On October 1, we held our second “The Changing Lawyer LIVE” conference, during which Litera announced the winners of our third annual The Changing Lawyer Awards. Each winner appeared on Litera TV in October to share insights into their work:

Evan Shenkman, Senior Director of Knowledge Management at Fisher & Phillips, won Legal Innovator of the Year for his work deploying key knowledge management resources as the pandemic set in. As clients faced “a thicket of things to worry about,” Shenkman and his team created resources such as exemplars, templates, and forms addressing Covid-19 issues. They also created a litigation tracker that went viral and became the #1 Google hit for “Covid-19 employment litigation.” Internally, they created Sharepoint sites and Teams channels for various Covid-19-related task forces, as well as smartsheets for critically important – but changing daily – 50 state surveys, such as for unemployment laws. Shenkman’s team’s efforts “immediately put KM on the map at our firm.” You can learn more about our Legal Innovator of the Year and his current initiatives by watching Shenkman’s One-on-One interview on Litera TV, here.

> QUESTIONS ON THE MATERIAL:
[1] In the awards announcement, which award did Evan Shenkman win?
[2] Do these statements agree with the awards announcement? Answer yes or no for each and quote the words that decide it.
(a) The October 1 conference was the first "The Changing Lawyer LIVE" conference.
(b) The litigation tracker became the #1 Google hit for "Covid-19 employment litigation."
(c) Shenkman's team used smartsheets for 50 state surveys.
[3] Extend the awards announcement with a paragraph that follows on from its last sentence.

> DATA SHOWN:
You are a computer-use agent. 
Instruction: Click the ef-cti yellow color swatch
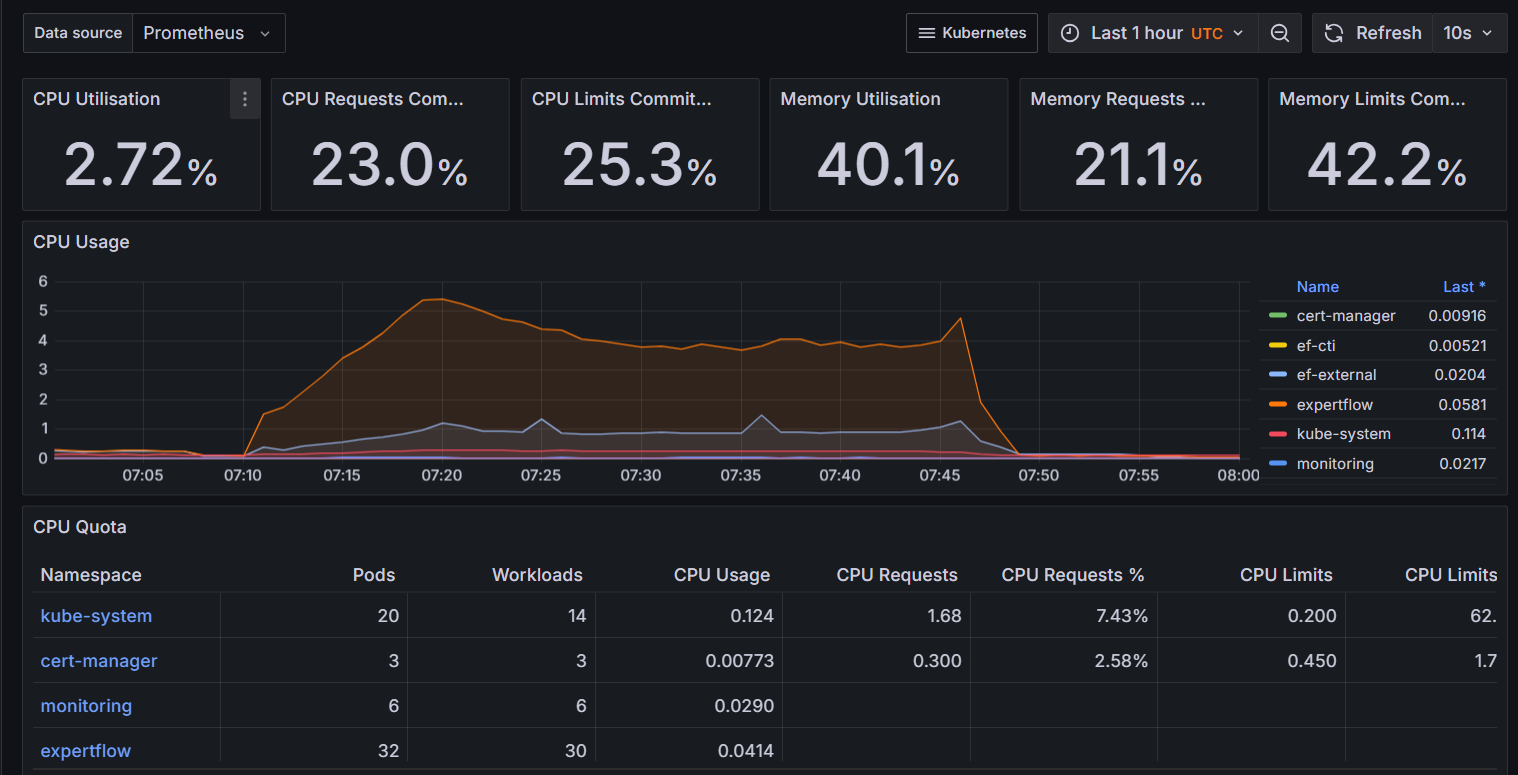point(1277,346)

> TASK-BY-TASK RESULTS:
[1] Legal Innovator of the Year.

[2]
(a) No: "we held our second “The Changing Lawyer LIVE” conference"
(b) Yes: "became the #1 Google hit for “Covid-19 employment litigation.”"
(c) Yes: "smartsheets for critically important – but changing daily – 50 state surveys"

[3]
K&L Gates won Law Firm of the Year for the firm’s work cultivating innovation across the firm and encouraging collaboration among lawyers and allied professionals. For example, the firm’s IDEA (which stands for Innovate, Design, Experiment, Act) Group drives innovation with a focus on four central themes: people, legal project management, client and business development, and technology. The firm’s ability to innovate is strengthened by its focus on change management and training: “We have certified change management professionals. We have training professionals. We have business analysts. We’re all about defining the real problem and then applying a real-world solution,” explained the Director of K&L Gates’ Business Transformation Office, Melissa Speidel. The culture at K&L Gates ultimately enabled the firm to be “more flexible, more nimble” as the challenges of the pandemic set in, according to its CIO, Bart Gabler. You can learn more about our Law Firm of the Year by watching the Law Insights with Bob Ambrogi, with guests Bart Gabler (CIO), Melissa Speidel (Director, Business Transformation Office), and Julie Anne Halter (Partner and e-DAT Practice Group Coordinator and the Chair of the IDEA Group), on Litera TV, here.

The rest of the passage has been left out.